Intentieverklaring Kleine Nete
Cathy Berx, voorzitter: De leden van de Opvolgingscommissie was gevraagd te reageren op het voorstel van intentieverklaring tegen 15 september 2013. We hebben heel wat positieve reacties ontvangen en verschillende lokale besturen schoven concrete projecten naar voor. We mogen dit niet laten liggen. Er waren ook enkele fundamentele bedenkingen. Die hebben te maken met de gehanteerde begrippen: sommigen beschouwen die als te vaag en vrezen dat er een verborgen agenda achter zit. Ze zouden ook te veel ruimte voor interpretatie laten, zodat onvoldoende zeker en precies is waartoe men zich engageert.

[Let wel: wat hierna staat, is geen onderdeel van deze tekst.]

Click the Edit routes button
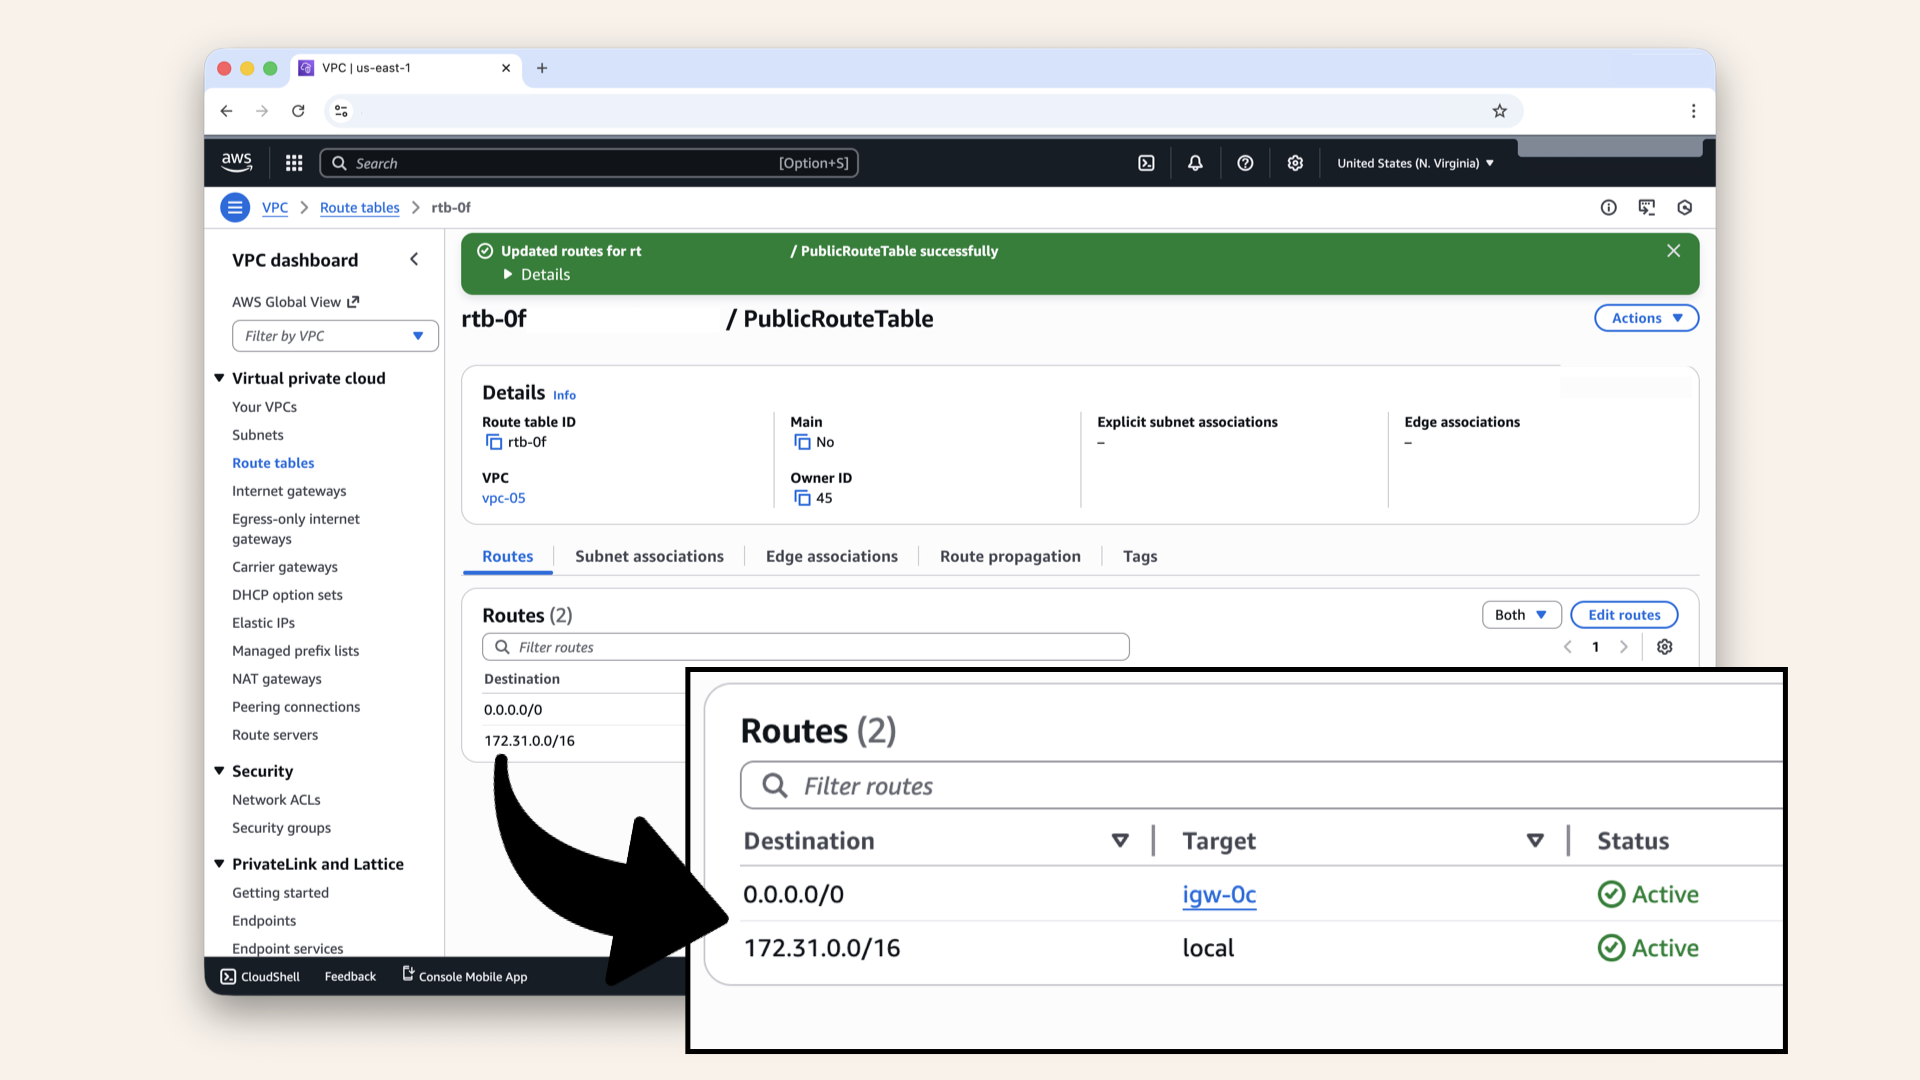Image resolution: width=1920 pixels, height=1080 pixels. click(1623, 615)
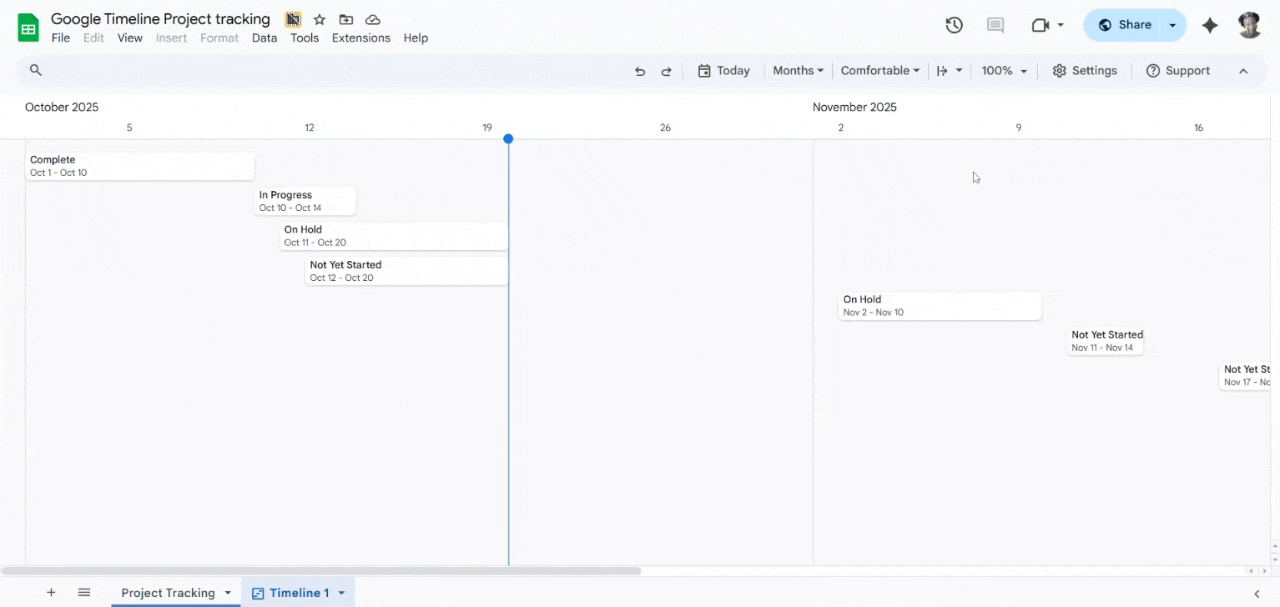Open the Months view dropdown

point(798,71)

De bedoeling is en blijft om echte en waarachtige co-productie te realiseren voor deze belangrijke vallei met maximaal oog voor de belangen van alle actoren en een zo groot mogelijke betrokkenheid van alle actoren (en dus ook oog voor de meerwaarde voor alle actoren). We blijven onderhandelen met de stakeholders en betrokkenen die twijfels hadden. Tegen de volgende Opvolgingscommissie werken we een nieuw voorstel uit dat de, al dan niet gegronde, vrees kan wegnemen en toch voldoende ambitieus blijft voor de vallei.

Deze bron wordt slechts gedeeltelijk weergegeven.